** START OF Source text **

- Venue: Royal Exhibition Building
- Dates: 28 November–1 December 1956
- Competitors: 15 from 15 nations

Medalists
- 1st place, gold medalist(s):  / Mitsuo Ikeda / Japan
- 2nd place, silver medalist(s):  / İbrahim Zengin / Turkey
- 3rd place, bronze medalist(s):  / Vakhtang Balavadze / Soviet Union

= Wrestling at the 1956 Summer Olympics – Men's freestyle welterweight =

Wrestling at the Olympics

The men's freestyle welterweight competition at the 1956 Summer Olympics in Melbourne took place from 28 November to 1 December at the Royal Exhibition Building. Nations were limited to one competitor. Welterweight was the fourth-heaviest category, including wrestlers weighing 67 to 73 kg.

==Competition format==

This freestyle wrestling competition continued to use the "bad points" elimination system introduced at the 1928 Summer Olympics for Greco-Roman and at the 1932 Summer Olympics for freestyle wrestling, as modified in 1952 (adding medal rounds and making all losses worth 3 points—from 1936 to 1948 losses by split decision only cost 2). Each round featured all wrestlers pairing off and wrestling one bout (with one wrestler having a bye if there were an odd number). The loser received 3 points. The winner received 1 point if the win was by decision and 0 points if the win was by fall. At the end of each round, any wrestler with at least 5 points was eliminated. This elimination continued until the medal rounds, which began when 3 wrestlers remained. These 3 wrestlers each faced each other in a round-robin medal round (with earlier results counting, if any had wrestled another before); record within the medal round determined medals, with bad points breaking ties.

** END OF Source text **

§ **Stated task 1**:
Sum up the text on the 1956 Olympic welterweight wrestling event in three sentences.
§ **Stated task 2**:
From the text on the 1956 Olympic welterweight wrestling event, output the stretch from "Wrestling at the Olympics" through "67 to 73 kg." word for word.

** START OF Dataset **

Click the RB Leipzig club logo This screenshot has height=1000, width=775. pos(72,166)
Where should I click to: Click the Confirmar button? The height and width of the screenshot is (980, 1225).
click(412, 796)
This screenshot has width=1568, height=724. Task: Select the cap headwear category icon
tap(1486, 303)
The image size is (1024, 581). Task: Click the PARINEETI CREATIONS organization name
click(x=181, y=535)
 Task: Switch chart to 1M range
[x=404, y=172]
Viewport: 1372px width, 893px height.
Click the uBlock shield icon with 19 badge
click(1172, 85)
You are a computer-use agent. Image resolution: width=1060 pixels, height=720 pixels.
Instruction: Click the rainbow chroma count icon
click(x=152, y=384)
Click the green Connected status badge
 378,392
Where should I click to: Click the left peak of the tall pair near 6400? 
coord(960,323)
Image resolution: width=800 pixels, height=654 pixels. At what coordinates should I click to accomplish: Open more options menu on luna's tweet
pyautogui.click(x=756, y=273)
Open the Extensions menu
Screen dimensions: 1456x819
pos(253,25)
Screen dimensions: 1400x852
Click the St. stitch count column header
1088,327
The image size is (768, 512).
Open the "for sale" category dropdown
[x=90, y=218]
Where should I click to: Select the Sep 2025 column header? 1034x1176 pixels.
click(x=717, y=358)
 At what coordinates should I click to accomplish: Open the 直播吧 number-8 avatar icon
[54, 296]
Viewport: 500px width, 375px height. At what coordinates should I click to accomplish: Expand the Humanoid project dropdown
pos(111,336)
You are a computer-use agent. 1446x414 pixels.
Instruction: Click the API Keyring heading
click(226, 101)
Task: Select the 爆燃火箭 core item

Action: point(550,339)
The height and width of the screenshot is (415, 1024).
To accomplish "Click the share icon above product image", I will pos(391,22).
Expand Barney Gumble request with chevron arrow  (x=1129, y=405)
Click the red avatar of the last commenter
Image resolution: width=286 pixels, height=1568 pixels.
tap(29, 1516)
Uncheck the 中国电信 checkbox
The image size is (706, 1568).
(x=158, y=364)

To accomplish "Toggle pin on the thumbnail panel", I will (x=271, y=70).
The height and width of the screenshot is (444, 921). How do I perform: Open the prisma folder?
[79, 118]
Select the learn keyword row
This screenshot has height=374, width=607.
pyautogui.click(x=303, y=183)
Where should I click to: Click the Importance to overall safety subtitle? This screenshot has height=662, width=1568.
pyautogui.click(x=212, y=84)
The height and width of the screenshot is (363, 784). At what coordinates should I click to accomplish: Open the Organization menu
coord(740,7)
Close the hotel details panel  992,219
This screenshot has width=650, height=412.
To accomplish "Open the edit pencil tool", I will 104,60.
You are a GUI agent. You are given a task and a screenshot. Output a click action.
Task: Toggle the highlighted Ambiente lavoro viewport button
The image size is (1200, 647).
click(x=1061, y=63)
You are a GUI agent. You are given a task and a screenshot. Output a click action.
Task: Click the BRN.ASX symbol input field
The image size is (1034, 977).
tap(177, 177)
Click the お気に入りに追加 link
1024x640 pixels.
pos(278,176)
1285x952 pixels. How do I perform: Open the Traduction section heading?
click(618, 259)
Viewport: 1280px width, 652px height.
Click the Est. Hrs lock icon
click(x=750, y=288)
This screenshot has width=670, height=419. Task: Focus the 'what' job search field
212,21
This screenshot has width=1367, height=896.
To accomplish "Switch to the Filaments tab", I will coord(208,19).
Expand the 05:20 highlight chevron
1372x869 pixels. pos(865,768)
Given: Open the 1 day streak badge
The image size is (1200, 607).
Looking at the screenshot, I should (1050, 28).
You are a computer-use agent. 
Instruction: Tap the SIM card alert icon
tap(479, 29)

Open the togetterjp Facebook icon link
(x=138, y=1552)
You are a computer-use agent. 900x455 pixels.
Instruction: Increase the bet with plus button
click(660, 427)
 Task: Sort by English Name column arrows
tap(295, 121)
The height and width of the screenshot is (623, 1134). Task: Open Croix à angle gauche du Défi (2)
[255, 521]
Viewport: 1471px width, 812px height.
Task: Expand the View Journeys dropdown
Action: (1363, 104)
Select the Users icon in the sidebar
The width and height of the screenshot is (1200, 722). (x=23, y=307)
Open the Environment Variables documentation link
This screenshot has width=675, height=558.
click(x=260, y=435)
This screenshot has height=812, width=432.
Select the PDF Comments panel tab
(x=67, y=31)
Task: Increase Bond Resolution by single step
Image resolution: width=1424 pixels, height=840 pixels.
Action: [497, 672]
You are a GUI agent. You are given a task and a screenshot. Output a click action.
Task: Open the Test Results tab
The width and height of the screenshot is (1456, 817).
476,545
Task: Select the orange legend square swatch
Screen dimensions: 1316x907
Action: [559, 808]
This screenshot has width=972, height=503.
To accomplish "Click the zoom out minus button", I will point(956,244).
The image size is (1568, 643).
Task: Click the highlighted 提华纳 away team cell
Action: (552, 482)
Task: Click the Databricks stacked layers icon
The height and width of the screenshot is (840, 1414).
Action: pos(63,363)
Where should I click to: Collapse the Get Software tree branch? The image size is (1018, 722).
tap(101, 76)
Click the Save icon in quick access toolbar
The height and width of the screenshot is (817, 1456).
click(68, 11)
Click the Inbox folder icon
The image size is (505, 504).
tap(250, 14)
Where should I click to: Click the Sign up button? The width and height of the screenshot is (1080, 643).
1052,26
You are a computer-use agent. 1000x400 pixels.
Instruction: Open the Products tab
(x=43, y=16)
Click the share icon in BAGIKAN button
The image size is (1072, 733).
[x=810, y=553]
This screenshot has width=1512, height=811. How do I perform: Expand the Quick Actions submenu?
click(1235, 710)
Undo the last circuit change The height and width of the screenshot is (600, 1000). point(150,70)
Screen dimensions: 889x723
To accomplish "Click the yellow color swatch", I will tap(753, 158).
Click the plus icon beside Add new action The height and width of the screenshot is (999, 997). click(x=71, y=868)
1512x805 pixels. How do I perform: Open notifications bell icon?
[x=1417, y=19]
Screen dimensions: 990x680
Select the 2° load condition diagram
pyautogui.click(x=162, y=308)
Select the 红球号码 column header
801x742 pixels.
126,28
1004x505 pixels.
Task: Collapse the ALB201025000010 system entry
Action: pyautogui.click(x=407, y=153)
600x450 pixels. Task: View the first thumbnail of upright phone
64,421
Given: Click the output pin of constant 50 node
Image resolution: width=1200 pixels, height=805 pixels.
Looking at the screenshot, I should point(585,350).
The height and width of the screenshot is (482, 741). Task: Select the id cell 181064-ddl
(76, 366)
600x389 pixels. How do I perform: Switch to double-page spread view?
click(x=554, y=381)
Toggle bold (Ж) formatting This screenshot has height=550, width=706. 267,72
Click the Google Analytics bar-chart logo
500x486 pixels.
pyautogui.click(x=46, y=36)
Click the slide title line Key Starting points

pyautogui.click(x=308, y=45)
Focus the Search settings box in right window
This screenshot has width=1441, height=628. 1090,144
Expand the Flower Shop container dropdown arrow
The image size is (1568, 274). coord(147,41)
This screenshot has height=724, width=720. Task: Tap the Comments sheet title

** END OF Dataset **

§ **Written solution 1**:
The men's freestyle welterweight wrestling event at the 1956 Summer Olympics in Melbourne was held from 28 November to 1 December at the Royal Exhibition Building, with 15 wrestlers from 15 nations competing in the 67 to 73 kg class. Mitsuo Ikeda of Japan won gold, İbrahim Zengin of Turkey won silver and Vakhtang Balavadze of the Soviet Union won bronze. Under the "bad points" system, wrestlers were eliminated once they reached 5 points, until the last 3 met in a round-robin medal round.

§ **Written solution 2**:
Wrestling at the Olympics

The men's freestyle welterweight competition at the 1956 Summer Olympics in Melbourne took place from 28 November to 1 December at the Royal Exhibition Building. Nations were limited to one competitor. Welterweight was the fourth-heaviest category, including wrestlers weighing 67 to 73 kg.